Pixel coordinate grounding data

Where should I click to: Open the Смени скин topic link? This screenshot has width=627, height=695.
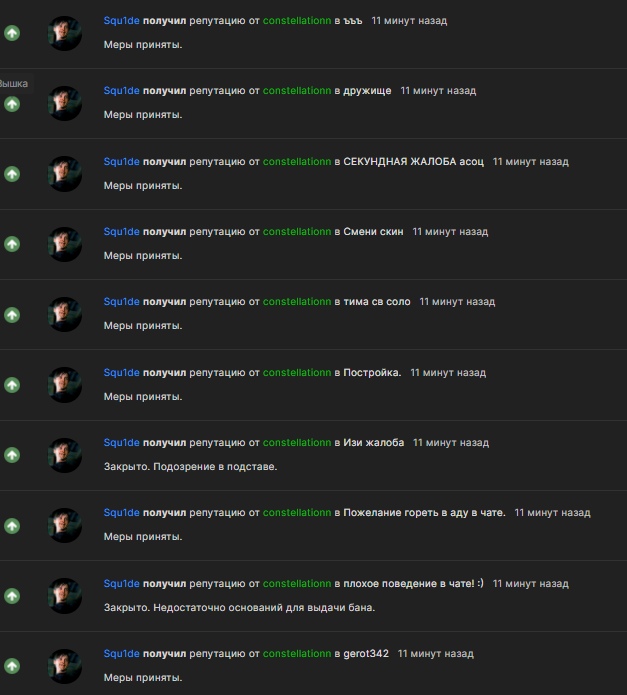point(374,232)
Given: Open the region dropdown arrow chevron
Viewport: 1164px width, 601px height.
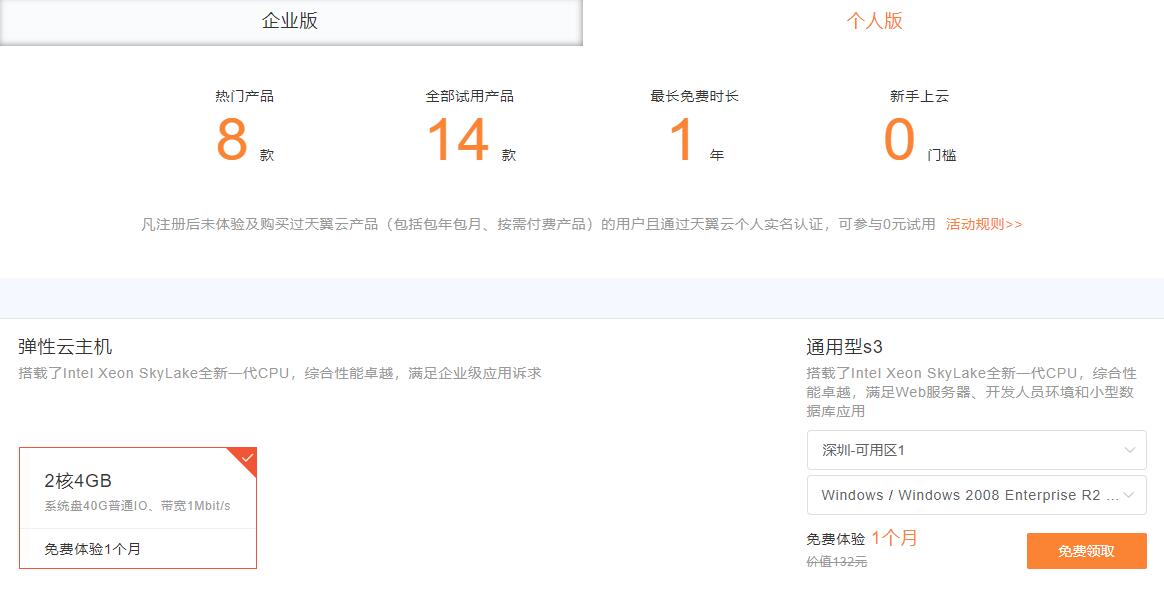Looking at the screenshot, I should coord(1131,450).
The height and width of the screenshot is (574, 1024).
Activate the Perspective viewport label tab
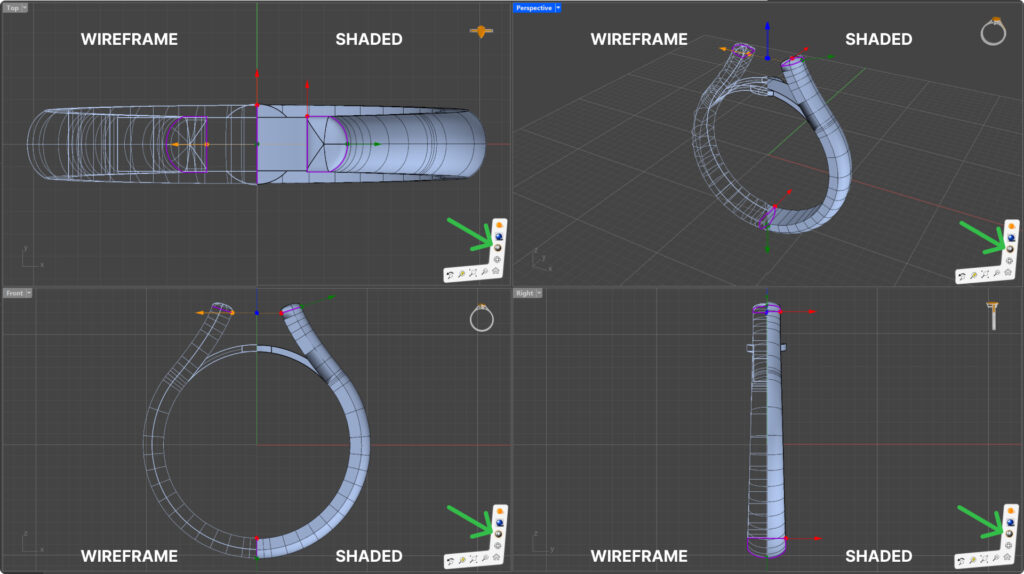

== Task details ==
Could the entries above be printed again exactly, apart from the pictures?

== Solution to this problem ==
Where should I click to: Open the Смени скин topic link? This screenshot has width=627, height=695.
point(374,232)
Given: Open the region dropdown arrow chevron
Viewport: 1164px width, 601px height.
Looking at the screenshot, I should coord(1131,450).
The height and width of the screenshot is (574, 1024).
Activate the Perspective viewport label tab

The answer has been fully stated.